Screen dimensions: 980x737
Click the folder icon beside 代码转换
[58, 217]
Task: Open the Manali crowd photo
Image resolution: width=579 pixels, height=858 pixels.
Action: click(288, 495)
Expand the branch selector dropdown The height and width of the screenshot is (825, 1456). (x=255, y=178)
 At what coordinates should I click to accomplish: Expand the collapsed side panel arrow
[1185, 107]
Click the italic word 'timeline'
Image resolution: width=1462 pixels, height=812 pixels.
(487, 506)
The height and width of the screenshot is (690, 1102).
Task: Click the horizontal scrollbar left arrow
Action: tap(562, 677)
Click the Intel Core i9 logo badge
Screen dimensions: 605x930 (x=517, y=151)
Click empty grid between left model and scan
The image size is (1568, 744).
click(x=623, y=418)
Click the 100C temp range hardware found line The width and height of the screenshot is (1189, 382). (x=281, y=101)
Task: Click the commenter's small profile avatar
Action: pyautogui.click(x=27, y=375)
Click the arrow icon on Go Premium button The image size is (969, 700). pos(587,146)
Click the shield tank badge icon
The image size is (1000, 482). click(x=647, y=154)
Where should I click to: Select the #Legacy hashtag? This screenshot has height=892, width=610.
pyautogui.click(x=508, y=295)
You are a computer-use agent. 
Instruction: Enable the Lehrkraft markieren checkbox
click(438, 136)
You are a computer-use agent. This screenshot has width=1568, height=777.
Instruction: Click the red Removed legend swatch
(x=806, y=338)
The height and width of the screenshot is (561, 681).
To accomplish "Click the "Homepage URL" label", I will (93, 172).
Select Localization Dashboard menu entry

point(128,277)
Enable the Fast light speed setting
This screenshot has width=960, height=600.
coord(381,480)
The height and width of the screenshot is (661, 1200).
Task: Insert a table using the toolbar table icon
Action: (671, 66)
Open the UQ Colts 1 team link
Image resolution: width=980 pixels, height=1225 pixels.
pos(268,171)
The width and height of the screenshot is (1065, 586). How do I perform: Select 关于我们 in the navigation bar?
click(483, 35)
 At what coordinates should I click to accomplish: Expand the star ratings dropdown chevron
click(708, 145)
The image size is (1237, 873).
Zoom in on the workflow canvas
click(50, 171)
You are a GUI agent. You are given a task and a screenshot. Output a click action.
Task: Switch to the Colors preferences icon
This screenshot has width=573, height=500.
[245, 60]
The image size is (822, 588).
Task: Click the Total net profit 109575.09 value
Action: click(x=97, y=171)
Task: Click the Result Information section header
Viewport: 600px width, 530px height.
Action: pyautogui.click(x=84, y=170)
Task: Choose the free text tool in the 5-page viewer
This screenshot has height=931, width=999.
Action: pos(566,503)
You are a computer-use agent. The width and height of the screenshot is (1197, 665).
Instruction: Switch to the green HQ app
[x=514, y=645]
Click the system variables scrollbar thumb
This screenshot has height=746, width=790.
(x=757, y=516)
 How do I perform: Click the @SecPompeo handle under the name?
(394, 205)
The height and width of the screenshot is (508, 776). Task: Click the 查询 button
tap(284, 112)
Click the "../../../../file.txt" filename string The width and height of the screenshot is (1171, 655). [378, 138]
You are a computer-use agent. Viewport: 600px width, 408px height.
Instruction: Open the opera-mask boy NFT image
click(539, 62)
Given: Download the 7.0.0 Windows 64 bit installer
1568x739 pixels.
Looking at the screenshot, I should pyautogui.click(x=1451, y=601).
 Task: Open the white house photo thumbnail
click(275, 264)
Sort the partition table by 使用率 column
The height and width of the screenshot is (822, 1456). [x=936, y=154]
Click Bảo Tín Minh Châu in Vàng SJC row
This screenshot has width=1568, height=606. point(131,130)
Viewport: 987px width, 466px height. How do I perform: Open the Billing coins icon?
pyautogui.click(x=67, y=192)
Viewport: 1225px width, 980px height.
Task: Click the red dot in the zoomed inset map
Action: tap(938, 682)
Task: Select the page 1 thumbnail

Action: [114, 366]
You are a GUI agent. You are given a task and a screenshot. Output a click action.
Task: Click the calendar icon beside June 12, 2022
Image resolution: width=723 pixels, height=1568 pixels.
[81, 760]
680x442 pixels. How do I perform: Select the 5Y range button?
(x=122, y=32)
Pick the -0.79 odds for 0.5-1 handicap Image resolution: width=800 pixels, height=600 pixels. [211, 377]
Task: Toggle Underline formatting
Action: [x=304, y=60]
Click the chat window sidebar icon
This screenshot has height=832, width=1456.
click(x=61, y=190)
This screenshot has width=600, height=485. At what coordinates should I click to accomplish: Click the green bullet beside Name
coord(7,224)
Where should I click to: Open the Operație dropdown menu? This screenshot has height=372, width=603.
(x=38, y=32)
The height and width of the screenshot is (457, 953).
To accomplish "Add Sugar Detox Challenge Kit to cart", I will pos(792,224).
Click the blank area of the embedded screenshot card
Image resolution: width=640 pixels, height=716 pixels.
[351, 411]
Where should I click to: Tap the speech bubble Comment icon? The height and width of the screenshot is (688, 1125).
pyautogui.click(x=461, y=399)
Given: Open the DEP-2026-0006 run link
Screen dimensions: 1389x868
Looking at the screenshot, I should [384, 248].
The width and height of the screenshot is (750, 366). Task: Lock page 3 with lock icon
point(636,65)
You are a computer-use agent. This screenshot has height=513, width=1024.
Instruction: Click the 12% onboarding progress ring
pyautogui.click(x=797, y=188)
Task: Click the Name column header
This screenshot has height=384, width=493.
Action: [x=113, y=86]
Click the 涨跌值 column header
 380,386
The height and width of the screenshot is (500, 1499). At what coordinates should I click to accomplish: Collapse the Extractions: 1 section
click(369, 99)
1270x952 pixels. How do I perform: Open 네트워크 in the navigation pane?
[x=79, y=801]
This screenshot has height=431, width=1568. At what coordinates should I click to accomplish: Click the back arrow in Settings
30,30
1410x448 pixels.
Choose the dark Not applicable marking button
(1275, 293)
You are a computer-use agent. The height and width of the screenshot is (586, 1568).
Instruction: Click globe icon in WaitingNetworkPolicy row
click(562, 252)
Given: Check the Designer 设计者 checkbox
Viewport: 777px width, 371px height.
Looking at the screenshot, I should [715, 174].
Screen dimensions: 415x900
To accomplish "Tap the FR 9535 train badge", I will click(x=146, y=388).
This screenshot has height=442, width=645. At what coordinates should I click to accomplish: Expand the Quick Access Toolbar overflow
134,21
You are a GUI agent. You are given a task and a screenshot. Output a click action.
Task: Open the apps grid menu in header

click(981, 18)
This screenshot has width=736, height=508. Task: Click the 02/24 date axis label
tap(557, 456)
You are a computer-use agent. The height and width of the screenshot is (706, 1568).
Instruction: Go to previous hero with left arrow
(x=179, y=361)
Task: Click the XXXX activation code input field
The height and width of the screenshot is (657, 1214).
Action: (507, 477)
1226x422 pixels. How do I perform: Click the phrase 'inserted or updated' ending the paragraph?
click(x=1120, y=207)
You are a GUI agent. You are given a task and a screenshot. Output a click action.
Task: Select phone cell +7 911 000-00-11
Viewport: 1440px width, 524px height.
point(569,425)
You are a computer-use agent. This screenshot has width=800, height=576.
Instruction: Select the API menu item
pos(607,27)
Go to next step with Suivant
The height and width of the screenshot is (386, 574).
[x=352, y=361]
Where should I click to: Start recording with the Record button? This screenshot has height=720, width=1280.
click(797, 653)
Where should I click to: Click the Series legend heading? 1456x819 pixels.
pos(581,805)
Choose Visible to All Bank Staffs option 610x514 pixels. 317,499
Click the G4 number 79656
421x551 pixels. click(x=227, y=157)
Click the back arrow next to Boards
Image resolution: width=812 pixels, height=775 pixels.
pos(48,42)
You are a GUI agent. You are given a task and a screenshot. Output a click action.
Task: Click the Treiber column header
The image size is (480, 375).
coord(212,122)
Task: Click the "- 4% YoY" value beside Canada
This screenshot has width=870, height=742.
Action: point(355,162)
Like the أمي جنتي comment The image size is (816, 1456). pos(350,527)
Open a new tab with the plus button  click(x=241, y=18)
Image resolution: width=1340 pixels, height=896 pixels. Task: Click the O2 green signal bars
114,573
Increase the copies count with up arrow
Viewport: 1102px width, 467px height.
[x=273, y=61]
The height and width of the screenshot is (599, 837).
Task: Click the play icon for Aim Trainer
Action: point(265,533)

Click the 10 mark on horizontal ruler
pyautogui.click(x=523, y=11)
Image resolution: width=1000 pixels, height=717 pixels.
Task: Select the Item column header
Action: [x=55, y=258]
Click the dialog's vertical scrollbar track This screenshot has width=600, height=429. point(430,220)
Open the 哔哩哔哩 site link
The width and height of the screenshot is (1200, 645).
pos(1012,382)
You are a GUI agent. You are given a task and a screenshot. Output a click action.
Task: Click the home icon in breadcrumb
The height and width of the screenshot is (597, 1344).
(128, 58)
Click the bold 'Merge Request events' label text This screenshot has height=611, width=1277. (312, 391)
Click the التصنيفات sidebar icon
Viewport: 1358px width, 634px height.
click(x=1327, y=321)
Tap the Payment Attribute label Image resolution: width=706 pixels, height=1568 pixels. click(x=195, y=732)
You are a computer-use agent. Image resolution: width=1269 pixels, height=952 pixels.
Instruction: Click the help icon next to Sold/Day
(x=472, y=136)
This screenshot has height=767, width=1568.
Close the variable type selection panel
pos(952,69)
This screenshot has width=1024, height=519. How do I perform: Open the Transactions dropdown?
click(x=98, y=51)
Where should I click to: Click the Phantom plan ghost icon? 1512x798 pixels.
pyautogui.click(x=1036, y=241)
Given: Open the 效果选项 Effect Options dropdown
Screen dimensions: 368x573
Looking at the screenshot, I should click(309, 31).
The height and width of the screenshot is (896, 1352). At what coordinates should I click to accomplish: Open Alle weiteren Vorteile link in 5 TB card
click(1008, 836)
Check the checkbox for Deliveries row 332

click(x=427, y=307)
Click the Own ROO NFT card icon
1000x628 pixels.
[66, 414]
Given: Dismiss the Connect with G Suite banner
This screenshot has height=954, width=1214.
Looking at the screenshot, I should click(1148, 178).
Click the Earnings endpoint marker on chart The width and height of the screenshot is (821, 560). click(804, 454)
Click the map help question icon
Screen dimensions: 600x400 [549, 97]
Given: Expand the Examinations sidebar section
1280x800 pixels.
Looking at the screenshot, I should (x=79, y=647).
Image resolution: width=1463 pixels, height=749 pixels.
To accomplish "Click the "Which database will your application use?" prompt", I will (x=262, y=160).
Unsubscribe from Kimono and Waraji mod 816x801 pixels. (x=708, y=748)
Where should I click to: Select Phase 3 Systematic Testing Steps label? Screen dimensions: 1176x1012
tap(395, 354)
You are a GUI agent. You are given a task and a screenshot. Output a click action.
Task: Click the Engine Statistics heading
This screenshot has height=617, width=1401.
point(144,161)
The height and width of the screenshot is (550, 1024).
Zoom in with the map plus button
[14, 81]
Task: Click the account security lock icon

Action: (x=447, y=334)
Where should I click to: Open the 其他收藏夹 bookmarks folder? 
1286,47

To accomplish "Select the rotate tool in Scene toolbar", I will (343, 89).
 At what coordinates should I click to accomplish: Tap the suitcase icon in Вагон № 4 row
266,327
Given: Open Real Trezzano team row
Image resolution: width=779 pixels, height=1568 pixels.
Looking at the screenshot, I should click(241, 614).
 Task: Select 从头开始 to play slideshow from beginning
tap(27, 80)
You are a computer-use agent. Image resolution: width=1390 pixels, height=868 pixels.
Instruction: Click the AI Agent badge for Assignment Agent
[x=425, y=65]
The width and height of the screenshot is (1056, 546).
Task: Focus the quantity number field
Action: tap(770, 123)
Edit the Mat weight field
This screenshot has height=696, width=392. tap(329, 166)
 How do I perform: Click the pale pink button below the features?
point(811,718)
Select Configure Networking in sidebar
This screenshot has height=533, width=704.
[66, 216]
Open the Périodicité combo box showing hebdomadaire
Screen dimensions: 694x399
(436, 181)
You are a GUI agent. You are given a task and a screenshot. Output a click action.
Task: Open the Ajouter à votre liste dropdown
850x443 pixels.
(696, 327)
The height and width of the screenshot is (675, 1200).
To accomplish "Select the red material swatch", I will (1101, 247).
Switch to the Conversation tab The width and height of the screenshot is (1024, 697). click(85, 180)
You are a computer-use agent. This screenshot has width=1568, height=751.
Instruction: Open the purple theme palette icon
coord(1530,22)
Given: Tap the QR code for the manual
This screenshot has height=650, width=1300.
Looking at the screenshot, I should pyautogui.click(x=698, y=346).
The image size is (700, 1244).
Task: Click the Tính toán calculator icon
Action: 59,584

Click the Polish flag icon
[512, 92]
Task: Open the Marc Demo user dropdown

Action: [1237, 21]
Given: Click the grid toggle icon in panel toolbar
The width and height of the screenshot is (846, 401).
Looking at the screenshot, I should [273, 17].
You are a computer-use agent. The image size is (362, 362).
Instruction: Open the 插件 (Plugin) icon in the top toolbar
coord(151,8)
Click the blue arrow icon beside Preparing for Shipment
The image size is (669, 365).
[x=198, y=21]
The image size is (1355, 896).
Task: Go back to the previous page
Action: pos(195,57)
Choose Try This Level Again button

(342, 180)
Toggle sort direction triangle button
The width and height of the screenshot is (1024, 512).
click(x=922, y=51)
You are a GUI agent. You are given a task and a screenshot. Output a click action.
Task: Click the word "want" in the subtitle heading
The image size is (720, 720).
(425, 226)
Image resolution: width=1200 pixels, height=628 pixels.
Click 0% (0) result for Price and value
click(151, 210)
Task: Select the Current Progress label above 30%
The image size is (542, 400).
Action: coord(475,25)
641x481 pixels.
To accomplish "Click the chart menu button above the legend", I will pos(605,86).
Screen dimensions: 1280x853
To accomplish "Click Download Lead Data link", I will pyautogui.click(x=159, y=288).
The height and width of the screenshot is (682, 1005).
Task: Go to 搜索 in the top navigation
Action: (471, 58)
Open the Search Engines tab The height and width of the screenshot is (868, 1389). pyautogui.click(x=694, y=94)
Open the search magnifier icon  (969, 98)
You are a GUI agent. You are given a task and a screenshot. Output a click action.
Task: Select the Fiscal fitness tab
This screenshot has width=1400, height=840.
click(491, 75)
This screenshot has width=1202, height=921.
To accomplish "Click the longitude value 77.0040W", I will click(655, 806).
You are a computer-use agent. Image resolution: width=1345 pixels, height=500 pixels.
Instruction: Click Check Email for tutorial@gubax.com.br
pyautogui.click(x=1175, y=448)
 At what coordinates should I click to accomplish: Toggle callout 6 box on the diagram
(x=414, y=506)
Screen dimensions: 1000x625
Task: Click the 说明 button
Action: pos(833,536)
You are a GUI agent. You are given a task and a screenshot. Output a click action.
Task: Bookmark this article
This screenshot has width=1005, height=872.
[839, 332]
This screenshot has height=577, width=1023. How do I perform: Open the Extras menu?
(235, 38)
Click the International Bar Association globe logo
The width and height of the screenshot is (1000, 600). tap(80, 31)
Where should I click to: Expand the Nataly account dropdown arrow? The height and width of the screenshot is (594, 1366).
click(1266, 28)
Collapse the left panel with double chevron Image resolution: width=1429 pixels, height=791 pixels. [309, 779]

# Work instruction
Sift the data above for lines with "word", then copy each one.

# The completed task
Click the italic word 'timeline'
Task: Click the word "want" in the subtitle heading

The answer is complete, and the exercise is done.